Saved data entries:
+ + +

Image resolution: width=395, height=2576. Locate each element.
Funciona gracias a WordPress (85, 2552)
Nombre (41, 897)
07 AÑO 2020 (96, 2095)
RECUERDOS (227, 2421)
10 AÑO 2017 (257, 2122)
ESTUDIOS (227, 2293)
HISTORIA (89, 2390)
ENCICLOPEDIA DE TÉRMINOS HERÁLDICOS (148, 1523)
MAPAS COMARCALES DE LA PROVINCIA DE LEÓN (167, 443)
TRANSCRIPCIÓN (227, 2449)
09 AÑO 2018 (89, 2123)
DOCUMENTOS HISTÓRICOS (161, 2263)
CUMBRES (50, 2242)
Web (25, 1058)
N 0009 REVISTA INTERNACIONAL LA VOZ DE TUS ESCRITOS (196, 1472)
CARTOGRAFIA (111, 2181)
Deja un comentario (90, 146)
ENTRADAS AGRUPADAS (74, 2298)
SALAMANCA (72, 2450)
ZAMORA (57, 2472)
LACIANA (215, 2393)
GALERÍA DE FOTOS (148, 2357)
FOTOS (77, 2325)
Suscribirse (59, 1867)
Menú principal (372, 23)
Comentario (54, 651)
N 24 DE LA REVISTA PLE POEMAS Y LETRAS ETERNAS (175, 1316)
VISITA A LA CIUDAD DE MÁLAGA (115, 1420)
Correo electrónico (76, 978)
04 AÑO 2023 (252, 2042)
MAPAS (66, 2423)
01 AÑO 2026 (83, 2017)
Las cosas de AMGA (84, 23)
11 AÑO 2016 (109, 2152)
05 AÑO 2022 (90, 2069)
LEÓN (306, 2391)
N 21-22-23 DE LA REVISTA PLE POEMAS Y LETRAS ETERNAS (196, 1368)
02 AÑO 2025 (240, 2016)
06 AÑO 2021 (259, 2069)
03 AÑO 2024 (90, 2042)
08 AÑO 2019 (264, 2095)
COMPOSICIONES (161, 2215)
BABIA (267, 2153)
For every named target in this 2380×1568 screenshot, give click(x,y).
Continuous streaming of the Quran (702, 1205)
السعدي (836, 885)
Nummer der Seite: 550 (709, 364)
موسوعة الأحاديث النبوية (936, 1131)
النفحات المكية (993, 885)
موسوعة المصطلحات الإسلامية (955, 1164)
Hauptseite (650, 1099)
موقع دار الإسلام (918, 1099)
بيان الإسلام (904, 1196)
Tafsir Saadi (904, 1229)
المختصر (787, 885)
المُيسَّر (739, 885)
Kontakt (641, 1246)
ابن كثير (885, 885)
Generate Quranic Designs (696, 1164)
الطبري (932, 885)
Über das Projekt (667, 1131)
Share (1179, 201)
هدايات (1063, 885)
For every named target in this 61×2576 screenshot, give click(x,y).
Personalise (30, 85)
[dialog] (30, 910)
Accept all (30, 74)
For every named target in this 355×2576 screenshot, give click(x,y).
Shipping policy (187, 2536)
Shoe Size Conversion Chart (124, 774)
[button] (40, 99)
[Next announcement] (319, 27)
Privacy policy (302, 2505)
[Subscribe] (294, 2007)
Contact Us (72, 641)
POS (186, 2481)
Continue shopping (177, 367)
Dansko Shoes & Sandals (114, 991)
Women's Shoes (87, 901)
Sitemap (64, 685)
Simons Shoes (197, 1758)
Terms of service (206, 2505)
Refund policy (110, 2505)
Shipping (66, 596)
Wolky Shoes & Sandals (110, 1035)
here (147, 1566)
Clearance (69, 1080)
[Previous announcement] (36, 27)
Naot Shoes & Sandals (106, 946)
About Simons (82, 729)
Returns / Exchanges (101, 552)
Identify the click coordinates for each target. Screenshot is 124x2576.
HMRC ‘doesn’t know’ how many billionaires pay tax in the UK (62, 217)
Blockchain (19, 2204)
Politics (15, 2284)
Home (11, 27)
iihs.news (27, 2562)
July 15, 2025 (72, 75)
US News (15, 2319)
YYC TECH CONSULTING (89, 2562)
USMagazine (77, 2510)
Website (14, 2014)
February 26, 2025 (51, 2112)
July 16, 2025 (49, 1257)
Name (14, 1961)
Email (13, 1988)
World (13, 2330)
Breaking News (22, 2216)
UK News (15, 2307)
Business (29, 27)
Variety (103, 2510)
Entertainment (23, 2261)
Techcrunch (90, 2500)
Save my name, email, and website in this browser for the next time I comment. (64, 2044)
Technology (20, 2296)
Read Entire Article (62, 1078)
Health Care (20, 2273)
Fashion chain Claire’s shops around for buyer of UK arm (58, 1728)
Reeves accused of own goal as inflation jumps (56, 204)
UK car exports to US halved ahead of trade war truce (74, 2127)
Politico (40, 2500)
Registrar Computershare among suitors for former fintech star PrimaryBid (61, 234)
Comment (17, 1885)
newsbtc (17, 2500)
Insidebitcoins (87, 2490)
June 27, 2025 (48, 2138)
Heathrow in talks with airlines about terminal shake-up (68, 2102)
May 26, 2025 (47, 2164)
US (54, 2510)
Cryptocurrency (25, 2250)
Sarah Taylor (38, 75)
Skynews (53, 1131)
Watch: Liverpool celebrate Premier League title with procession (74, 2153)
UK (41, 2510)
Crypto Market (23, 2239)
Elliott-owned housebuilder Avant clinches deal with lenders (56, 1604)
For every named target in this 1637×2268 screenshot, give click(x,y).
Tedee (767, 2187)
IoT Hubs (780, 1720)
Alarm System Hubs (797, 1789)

+ + +

Report the count, and only the count, of lines in the records above that contain "give".

# WRITTEN SOLUTION:
4